The following is an excerpt from my book Independent Contractor, Sole Proprietor, and LLC Taxes Explained in 100 Pages or Less.
The Federal income tax is what is known as a “pay-as-you-go” tax. This means that people and businesses are required to pay taxes as they earn income throughout the year. For anybody who is an employee, this is easy. In fact, it’s done automatically in the form of withholdings from employees’ paychecks. However, things work differently for business owners. When your customers pay you for your products or services, there’s obviously no money withheld to go toward income taxes.
The government’s solution is to require you to make tax payments at approximately quarterly intervals throughout the year. These payments are known as estimated tax payments, because the amounts you pay are based upon an estimate of your total tax liability for the year.
How to Calculate Your Estimated Taxes
Sole proprietors use a worksheet that accompanies Form 1040-ES to calculate their required estimated tax payments. Generally speaking, the amount of estimated tax you are required to pay for the year is the smaller of:
- 90% of your tax for this year, or
- 100% of your tax from last year.
Given the inherent difficulty in predicting what your tax liability is going to be before you know for certain what your business income will be, it’s generally recommended to make estimated tax payments based upon the “100% of last year’s total tax” option. Assuming you use this option, each of your four payments will generally be equal to 25% of the total tax you paid last year.
There is an exception for high-income taxpayers: If your adjusted gross income was $150,000 or more last year, instead of being able to base your estimated payments on 100% of last year’s total tax, you will be required to base your payments on 110% of last year’s total tax.
Due Dates for Estimated Taxes
Self-employed taxpayers are required to make four estimated tax payments each year. The due dates are as follows:
- For the period January 1 – March 31, payment is due April 15.
- For the period April 1 – May 31, payment is due June 15.
- For the period June 1 – August 31, payment is due Sept. 15.
- For the period September 1 – December 31, payment is due January 15 of the following year.
Note that this isn’t every three months exactly. Don’t make the mistake of assuming it’s quarterly, or you’ll end up making your second payment on July 15, and it will be a month late.
Also, please be aware that this means that on April 15, not only is your annual filing for the previous year due, but your first estimated payment for the current year is due as well. For instance, on April 15, 2016, a self-employed taxpayer will be required to file her Form 1040 for 2015 as well as make her first estimated tax payment for 2016.
The one exception to these due dates is for the January 15 payment. A taxpayer can skip the January 15 payment if, by January 31, he files his Form 1040 and pays his remaining taxes for the year just completed.
Consequences of Not Making Estimated Tax Payments
The penalty for underpayment of taxes is calculated as a function of current Treasury Bill rates, so it varies from year to year.

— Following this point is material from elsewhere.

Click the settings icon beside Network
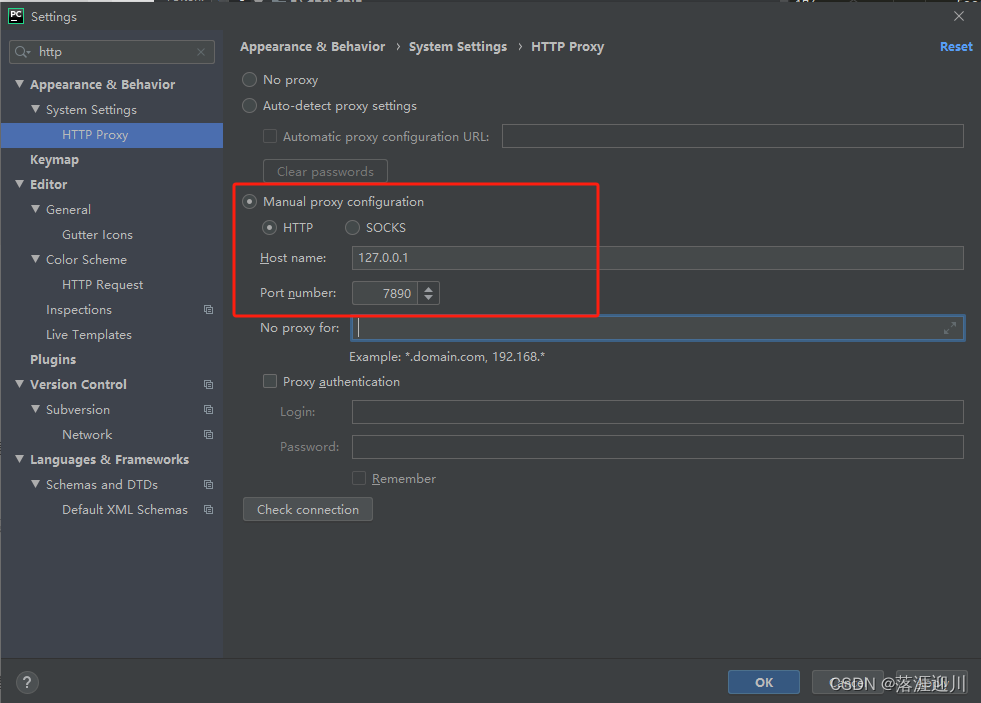This screenshot has height=703, width=981. 208,434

The penalty for 2014 was figured at an annual rate of 3%.
- In contrast to employee-taxpayers who have taxes withheld from every paycheck they receive, self-employed taxpayers have nothing withheld when they receive payments from clients. Instead, self-employed taxpayers are required to make four payments of estimated taxes each year.
- Estimated tax payments for each year are due on April 15, June 15, September 15, and January 15 of the following year.
- Generally, the easiest way to avoid penalties for estimated taxes is to make each of your four payments equal to 25% of the total tax you paid last year (or 27.5% for high-income taxpayers). This will ensure that your estimated tax payments will total 100% of last year’s total tax.